I have four different blogs to write and I’ve gone back and forth about writing this one. Compared to ministry updates and crazy stories about life in Vietnam, it’s easy to believe that sharing my heart isn’t that important. But I want to be honest with you and share how I am doing personally; I don’t want these stories of ministry and day-to-day life to be empty of honesty and emotion. Because while my life is anything but “normal” right now and “11 countries in 11 months” sounds ridiculous, it is still life. It’s my life. A journey of contentment and homesickness, of 12-hour ministry days and days of boredom, of wilderness and abundance, of rich community and deep loneliness. So here is a taste of where I’m at, 6 months into the Race and 3 days away from Christmas…

I’m tired.
The past week and a half has been difficult and I’m exhausted.
Physically, spiritually, mentally, and emotionally.

I'm tired of being intentional, tired of living in community 24/7, tired of choosing to love when others don't deserve it and show grace when all I want to do is scream “I’m right and you’re wrong!” I'm struggling with feeling unknown.

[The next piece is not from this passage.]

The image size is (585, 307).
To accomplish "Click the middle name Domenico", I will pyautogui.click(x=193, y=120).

I miss my friends and family back home who know me and who are like me; who enjoy the same things and communicate in similar fashions. I want to spend my afternoons at the Art Museum in Raleigh and then drive up to Camp Oak Hill for the weekend. I want to talk to Megs about Jesus and sit in His presence together. I want to be home where I can control my day, really relax on a sofa, hop in my car and not feel bad about spending $3 on a coffee or snack. I want to hug my mom and be held by my dad. I want to hear my sisters laughing about something ridiculous without having to end the Skype call 30 minutes later.

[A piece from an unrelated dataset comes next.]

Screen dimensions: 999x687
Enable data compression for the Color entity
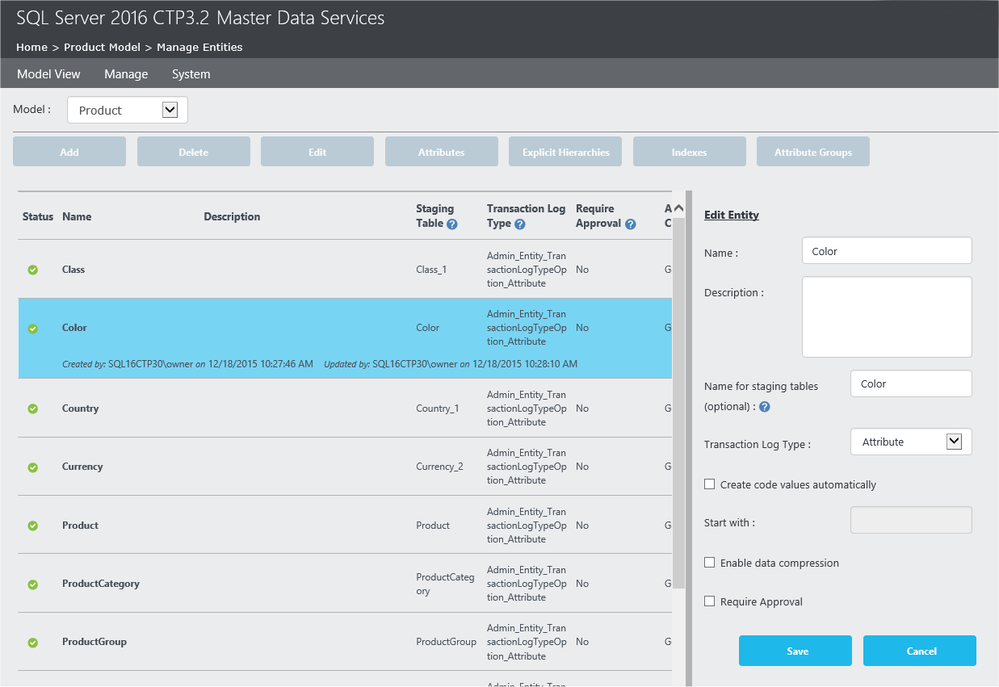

But in the midst of these emotions and the exhaustion, Jesus has been more than enough. I have clung to the truth that “His grace is sufficient in my weakness” and that “in my weakness, He is strong”. Whatever I have needed, peace, joy, strength, contentment, or rest, my Dad has provided in abundance. David is right when he says, “those who seek the Lord, lack no good thing”. Now typically if I am struggling, the Lord teaches me something through His word or through an experience. But recently the Lord has been meeting my needs in new ways.

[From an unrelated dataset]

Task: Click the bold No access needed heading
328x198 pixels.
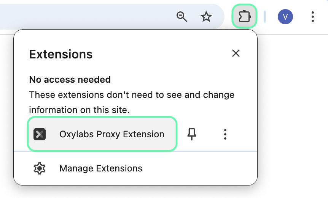Action: click(70, 80)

Back in Cambodia, I asked God for the “contentment” Paul talks about in Philippians 4. Now Paul says that he learned to be content in every situation, so I figured the same would happen for me: God would teach me how to be content. Nope. Instead, God just gave me a spirit of contentment. And when he did this, a whole new truth came to life: I am a new creation in Christ, so there is nothing for me to learn, achieve, or figure out. All I have to do was ask and my Dad will provide! Because of Jesus, the spirit of contentment is already mine; all I have to do is ask God to help me walk in that new reality . And this is what God has continued to do this past week. My Father knows my need, He knows my heart and my exhaustion, and He has been faithful to give me what I need every time.


Jesus is peace. Jesus is joy. He is life. He is rest. He is contentment.

So when I need these things, I can look to God who has called me His own and know that I already have them. I can ask for more and I can ask for help to walk in them, but I don’t have to learn a lesson first or earn them on my own.

Jesus is more than enough, in every circumstance and situation. Praise God.

Psalm 143

The enemy has pursued my soul,
he has crushed my life to the ground;
he has made me sit in darkness like those long dead.

My spirit faints within me; my heart is appalled.
I remember the days of old;
I meditate on all that you have done;
I ponder on the work of your hands.

I stretch out my hands to you;
my soul thirsts for you like a parched land.

Let me hear in the morning of your steadfast love, for in you I trust.
Make me know the way I should go, for to you I lift up my soul.
Teach me to do your will, for you are my God!

Let your good Spirit lead me on level ground.
In your righteousness bring my soul out of trouble!

Your steadfast love will cut off my enemies
and you will destroy all the adversaries of my soul, for I am your servant!